GIVEN DATA: Begin
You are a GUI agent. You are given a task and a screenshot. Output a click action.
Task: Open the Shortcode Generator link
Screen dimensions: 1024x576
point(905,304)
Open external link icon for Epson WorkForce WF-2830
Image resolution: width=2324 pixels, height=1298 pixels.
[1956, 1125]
GIVEN DATA: End
GIVEN DATA: Begin
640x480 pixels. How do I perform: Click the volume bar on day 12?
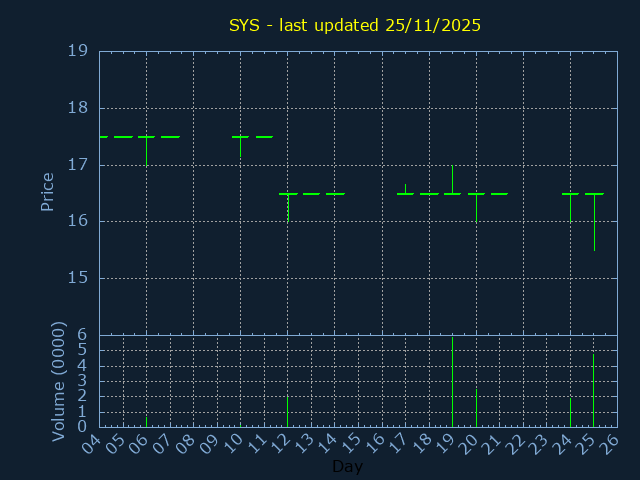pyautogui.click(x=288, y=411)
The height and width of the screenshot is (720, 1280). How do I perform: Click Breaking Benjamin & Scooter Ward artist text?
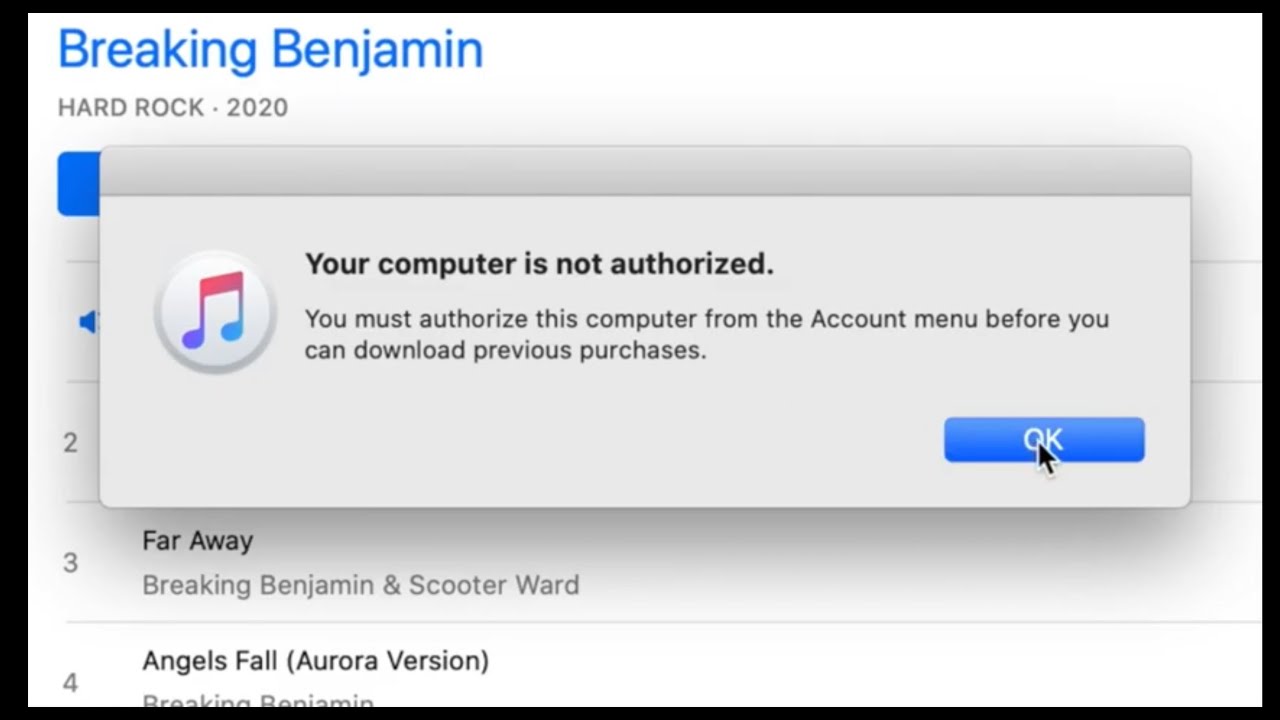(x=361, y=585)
GIVEN DATA: End
## ACTIVITY
Copy every line of the listing containing the string "link".

## WRITTEN SOLUTION
Task: Open the Shortcode Generator link
Open external link icon for Epson WorkForce WF-2830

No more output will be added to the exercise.